**Data under study**
■ ■ ■

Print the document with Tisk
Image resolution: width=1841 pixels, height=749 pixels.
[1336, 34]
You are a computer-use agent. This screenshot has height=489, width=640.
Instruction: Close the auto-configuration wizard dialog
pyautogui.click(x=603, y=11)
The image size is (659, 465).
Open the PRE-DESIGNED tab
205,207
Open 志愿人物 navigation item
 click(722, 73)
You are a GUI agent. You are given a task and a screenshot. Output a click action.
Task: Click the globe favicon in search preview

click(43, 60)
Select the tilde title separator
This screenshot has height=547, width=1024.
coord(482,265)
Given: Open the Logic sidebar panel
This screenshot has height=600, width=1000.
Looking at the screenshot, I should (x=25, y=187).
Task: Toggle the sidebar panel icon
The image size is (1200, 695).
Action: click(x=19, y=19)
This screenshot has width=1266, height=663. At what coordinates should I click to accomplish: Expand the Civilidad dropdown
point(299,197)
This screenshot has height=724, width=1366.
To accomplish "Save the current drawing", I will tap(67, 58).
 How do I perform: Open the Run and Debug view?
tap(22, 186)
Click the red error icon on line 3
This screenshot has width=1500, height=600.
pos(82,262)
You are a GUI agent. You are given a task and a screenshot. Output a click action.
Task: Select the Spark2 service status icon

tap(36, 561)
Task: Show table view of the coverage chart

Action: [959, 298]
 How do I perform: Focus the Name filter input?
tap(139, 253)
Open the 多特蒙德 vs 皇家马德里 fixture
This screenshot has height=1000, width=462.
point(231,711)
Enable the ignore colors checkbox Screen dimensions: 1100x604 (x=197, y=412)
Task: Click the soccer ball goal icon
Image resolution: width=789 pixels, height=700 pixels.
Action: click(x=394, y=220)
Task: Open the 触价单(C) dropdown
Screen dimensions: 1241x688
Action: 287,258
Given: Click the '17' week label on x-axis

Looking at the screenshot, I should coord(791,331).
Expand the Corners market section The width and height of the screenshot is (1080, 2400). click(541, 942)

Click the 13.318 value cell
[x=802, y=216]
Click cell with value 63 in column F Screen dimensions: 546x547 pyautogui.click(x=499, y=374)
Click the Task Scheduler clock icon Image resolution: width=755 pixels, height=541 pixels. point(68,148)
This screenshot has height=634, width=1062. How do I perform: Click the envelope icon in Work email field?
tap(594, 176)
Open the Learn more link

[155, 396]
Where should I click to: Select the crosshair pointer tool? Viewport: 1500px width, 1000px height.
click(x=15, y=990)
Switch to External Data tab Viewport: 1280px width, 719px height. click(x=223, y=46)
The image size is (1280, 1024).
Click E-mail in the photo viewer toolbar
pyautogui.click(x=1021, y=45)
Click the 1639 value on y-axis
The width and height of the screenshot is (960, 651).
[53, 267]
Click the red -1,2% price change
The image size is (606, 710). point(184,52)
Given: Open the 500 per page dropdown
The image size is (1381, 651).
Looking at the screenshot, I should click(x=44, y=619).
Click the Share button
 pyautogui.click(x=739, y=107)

■ ■ ■

**Goal of the exercise**
The line containing "Click the Task" marks the end. Please print exactly every line from the top of the data to it, both included, and nothing more.

**Response**
Print the document with Tisk
Image resolution: width=1841 pixels, height=749 pixels.
[1336, 34]
You are a computer-use agent. This screenshot has height=489, width=640.
Instruction: Close the auto-configuration wizard dialog
pyautogui.click(x=603, y=11)
The image size is (659, 465).
Open the PRE-DESIGNED tab
205,207
Open 志愿人物 navigation item
 click(722, 73)
You are a GUI agent. You are given a task and a screenshot. Output a click action.
Task: Click the globe favicon in search preview

click(43, 60)
Select the tilde title separator
This screenshot has height=547, width=1024.
coord(482,265)
Given: Open the Logic sidebar panel
This screenshot has height=600, width=1000.
Looking at the screenshot, I should (x=25, y=187).
Task: Toggle the sidebar panel icon
The image size is (1200, 695).
Action: click(x=19, y=19)
This screenshot has width=1266, height=663. At what coordinates should I click to accomplish: Expand the Civilidad dropdown
point(299,197)
This screenshot has height=724, width=1366.
To accomplish "Save the current drawing", I will tap(67, 58).
 How do I perform: Open the Run and Debug view?
tap(22, 186)
Click the red error icon on line 3
This screenshot has width=1500, height=600.
pos(82,262)
You are a GUI agent. You are given a task and a screenshot. Output a click action.
Task: Select the Spark2 service status icon

tap(36, 561)
Task: Show table view of the coverage chart

Action: [959, 298]
 How do I perform: Focus the Name filter input?
tap(139, 253)
Open the 多特蒙德 vs 皇家马德里 fixture
This screenshot has height=1000, width=462.
point(231,711)
Enable the ignore colors checkbox Screen dimensions: 1100x604 (x=197, y=412)
Task: Click the soccer ball goal icon
Image resolution: width=789 pixels, height=700 pixels.
Action: click(x=394, y=220)
Task: Open the 触价单(C) dropdown
Screen dimensions: 1241x688
Action: 287,258
Given: Click the '17' week label on x-axis

Looking at the screenshot, I should coord(791,331).
Expand the Corners market section The width and height of the screenshot is (1080, 2400). click(541, 942)

Click the 13.318 value cell
[x=802, y=216]
Click cell with value 63 in column F Screen dimensions: 546x547 pyautogui.click(x=499, y=374)
Click the Task Scheduler clock icon Image resolution: width=755 pixels, height=541 pixels. point(68,148)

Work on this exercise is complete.